## WORK ORDER
Beneath this line sits some data. Return only its lines from the one holding "The width and height of the screenshot is (188, 173)." through the one holding "Task: Click the blue trigger position marker", inclusive, exactly, with the images removed.

## Excerpts from a dataset
┄┄┄┄┄┄┄┄┄┄┄┄┄┄┄┄┄┄┄┄
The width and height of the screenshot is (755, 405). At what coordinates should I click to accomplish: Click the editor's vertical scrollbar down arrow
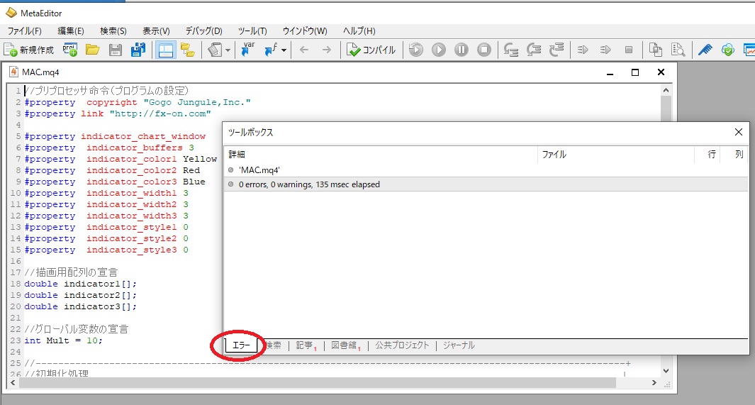coord(665,370)
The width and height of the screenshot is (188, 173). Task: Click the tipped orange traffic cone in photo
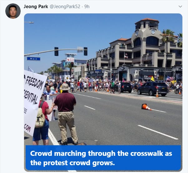click(146, 107)
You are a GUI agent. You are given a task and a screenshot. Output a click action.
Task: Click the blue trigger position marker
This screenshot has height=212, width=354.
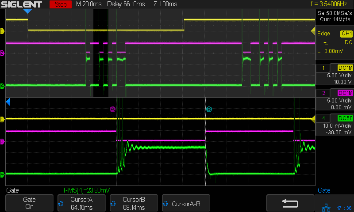27,11

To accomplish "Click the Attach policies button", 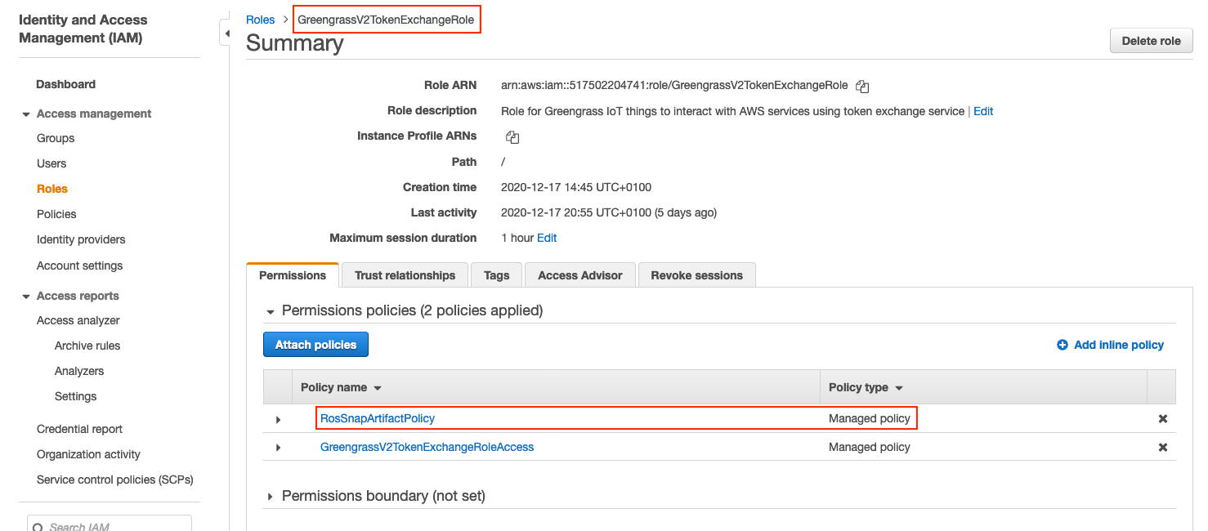I will (x=315, y=344).
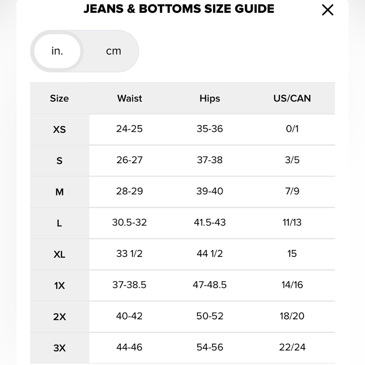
┄┄┄┄┄┄┄┄┄┄┄┄┄┄┄┄┄┄┄┄
## REPLY TO THE EXERCISE
The width and height of the screenshot is (188, 173). Task: Click the tipped orange traffic cone in photo
click(146, 107)
You are a GUI agent. You are given a task and a screenshot. Output a click action.
Task: Click the blue trigger position marker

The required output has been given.